She was the original choice to star in this commercial, but the Mazola company went in another direction right before it was shot.
by Anonymous | reply 90 | February 17, 2024 6:23 PM |
Carol Channing appealed enormously to groovy hippies like Tommy Tune.
by Anonymous | reply 91 | February 17, 2024 6:28 PM |
I knew her son from college. He became an editorial cartoonist.
by Anonymous | reply 92 | February 17, 2024 10:03 PM |
Were they close?
by Anonymous | reply 93 | February 17, 2024 10:08 PM |
Her son, Channing Carson, was a product of her second marriage, not the gay husband.
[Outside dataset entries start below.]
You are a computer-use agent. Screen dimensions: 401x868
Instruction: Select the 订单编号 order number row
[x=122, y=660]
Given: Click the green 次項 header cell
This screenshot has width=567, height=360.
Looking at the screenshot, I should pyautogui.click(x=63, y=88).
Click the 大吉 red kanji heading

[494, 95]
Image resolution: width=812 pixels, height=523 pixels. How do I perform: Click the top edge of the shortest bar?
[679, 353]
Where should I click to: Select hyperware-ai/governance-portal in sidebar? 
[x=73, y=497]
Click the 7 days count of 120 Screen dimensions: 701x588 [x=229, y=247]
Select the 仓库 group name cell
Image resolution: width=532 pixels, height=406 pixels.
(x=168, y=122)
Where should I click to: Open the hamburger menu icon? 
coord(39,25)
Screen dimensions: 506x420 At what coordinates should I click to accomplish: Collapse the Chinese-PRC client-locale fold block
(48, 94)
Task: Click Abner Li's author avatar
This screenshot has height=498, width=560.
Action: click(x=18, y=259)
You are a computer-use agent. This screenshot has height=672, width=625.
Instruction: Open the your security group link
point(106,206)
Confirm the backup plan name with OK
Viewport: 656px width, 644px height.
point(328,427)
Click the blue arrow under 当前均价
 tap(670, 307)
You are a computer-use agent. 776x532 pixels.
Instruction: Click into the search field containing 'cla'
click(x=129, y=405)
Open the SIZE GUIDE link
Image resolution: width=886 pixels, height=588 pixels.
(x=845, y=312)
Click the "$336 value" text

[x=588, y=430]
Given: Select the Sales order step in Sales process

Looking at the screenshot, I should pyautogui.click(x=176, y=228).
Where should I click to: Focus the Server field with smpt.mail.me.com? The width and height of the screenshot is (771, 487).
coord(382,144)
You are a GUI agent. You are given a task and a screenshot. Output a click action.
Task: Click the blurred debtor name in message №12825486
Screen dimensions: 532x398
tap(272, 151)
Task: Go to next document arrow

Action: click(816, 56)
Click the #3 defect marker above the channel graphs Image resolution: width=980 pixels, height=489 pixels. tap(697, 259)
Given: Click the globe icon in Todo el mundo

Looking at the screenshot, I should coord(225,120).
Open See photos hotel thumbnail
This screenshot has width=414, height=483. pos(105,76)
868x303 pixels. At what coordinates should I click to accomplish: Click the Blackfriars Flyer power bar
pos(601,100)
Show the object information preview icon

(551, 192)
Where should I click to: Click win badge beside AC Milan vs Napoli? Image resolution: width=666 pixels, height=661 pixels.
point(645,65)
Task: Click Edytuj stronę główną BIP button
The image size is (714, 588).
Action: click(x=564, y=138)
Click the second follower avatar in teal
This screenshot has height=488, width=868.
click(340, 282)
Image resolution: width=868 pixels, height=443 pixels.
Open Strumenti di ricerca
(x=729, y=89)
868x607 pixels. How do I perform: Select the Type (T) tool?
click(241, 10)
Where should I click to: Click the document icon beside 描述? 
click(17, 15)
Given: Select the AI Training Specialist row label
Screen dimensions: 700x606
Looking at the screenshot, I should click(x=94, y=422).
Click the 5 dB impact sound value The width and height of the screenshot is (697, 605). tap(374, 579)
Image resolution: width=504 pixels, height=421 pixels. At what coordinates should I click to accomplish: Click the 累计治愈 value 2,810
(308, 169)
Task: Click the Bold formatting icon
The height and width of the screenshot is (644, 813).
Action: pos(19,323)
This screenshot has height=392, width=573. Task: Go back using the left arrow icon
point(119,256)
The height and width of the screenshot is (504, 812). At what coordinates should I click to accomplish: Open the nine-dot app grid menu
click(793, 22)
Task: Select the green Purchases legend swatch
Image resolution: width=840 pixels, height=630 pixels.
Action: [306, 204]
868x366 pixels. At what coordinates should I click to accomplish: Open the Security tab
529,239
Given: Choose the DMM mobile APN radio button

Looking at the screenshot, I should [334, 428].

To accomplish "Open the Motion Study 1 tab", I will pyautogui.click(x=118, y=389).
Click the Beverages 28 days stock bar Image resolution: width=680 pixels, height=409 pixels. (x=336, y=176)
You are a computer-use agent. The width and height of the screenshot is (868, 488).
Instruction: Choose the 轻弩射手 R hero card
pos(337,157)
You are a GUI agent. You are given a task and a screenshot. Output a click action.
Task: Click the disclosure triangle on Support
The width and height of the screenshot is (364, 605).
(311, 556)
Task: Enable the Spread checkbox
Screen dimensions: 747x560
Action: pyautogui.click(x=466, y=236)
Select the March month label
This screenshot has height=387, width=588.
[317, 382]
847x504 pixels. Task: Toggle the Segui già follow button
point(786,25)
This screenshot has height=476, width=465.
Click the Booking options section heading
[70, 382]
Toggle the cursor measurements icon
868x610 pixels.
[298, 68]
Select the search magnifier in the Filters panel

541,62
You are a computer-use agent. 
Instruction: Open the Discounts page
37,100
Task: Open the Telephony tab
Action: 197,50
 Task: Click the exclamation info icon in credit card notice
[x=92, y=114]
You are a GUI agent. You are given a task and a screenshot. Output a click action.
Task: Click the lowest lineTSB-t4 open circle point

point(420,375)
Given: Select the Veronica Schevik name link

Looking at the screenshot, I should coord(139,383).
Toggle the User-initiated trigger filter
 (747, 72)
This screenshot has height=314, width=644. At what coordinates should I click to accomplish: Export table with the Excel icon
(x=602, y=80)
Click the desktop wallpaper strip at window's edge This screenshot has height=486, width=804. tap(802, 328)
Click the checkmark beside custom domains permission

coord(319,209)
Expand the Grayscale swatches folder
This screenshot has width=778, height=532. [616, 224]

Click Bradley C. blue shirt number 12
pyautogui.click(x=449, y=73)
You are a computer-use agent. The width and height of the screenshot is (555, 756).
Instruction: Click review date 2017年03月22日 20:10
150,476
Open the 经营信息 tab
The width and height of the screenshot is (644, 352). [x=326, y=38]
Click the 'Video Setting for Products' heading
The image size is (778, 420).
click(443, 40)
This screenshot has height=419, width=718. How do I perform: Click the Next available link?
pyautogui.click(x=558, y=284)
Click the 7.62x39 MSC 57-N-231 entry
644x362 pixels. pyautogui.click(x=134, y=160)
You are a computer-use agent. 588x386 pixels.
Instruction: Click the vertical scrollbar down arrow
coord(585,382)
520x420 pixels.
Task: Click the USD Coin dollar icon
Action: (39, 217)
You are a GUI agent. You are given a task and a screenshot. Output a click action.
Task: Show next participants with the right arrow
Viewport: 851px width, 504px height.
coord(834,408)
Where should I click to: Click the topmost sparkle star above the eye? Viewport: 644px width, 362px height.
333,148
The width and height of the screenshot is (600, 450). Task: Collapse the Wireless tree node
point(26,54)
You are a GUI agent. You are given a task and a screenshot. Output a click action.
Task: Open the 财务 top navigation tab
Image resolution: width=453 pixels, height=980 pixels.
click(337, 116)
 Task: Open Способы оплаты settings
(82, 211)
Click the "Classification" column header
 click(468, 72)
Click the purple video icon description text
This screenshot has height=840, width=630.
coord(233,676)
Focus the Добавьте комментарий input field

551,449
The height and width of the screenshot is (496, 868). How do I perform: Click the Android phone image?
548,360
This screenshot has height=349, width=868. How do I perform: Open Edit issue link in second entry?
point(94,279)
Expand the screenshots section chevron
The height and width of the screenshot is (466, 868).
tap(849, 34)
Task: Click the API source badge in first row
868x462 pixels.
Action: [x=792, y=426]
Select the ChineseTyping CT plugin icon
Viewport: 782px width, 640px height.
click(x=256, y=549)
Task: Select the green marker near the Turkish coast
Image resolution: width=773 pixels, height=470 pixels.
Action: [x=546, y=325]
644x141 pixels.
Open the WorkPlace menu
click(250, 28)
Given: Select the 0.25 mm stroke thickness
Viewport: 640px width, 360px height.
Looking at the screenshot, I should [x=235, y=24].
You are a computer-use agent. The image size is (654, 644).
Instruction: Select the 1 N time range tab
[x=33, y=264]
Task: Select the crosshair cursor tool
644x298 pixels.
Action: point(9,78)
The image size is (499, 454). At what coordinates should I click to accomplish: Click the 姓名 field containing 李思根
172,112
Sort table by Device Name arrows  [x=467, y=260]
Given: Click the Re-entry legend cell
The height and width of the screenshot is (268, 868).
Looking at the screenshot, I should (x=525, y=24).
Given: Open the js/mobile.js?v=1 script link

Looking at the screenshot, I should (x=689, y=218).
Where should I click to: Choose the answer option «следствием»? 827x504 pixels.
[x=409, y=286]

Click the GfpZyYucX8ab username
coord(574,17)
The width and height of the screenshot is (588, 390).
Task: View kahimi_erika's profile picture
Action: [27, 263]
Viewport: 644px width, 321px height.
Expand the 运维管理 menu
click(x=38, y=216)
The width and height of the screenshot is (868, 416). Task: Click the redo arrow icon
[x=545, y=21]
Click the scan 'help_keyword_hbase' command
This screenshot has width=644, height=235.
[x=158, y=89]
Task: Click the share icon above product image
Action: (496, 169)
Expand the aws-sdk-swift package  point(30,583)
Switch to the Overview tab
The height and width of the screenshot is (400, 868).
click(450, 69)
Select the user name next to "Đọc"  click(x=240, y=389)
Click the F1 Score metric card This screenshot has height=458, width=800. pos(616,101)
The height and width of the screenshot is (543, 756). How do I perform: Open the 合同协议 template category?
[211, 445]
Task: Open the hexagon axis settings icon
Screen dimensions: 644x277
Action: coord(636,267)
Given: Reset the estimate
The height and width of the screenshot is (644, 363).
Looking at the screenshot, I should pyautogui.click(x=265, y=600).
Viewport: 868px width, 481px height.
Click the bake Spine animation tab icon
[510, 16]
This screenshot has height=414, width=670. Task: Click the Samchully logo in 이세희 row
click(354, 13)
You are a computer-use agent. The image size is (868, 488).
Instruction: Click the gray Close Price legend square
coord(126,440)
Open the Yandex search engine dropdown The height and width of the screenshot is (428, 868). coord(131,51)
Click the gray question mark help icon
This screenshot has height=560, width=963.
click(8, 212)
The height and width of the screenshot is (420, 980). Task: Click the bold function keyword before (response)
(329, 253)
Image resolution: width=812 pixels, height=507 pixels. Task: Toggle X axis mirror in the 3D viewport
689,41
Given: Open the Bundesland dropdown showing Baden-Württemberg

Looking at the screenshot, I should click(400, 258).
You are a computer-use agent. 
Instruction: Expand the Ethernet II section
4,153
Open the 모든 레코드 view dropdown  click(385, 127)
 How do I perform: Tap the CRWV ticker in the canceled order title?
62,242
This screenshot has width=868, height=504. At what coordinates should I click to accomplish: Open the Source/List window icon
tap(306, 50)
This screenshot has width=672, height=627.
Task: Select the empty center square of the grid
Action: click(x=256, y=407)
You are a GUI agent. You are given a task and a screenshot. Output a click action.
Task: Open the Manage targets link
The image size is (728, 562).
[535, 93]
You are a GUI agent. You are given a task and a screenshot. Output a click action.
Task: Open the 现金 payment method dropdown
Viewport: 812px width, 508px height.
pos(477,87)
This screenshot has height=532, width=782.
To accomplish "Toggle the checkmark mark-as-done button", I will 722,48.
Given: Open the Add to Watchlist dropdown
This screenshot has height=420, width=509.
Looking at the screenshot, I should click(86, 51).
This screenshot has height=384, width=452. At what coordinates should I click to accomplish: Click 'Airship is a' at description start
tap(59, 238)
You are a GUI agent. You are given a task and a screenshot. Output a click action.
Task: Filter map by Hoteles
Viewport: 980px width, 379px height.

by Anonymous | reply 94 | February 17, 2024 10:20 PM |
R66 was she usually happy and on? She seems so in every pic.
by Anonymous | reply 97 | February 17, 2024 11:21 PM |
She had a feud with LA CBS critic David Sheehan. He did a review of "Lorelei" (he hated it) and then introduced Carol for an interview. Carol blasted him in the LA Times and then Sheehan returned the favor whenever she appeared in LA. She was at the Greek Theater with George Burns and after saying how great Burns was, he said Carol Channing was also there and he wasn't even going to play her tape because he was sure she was embarrassed enough.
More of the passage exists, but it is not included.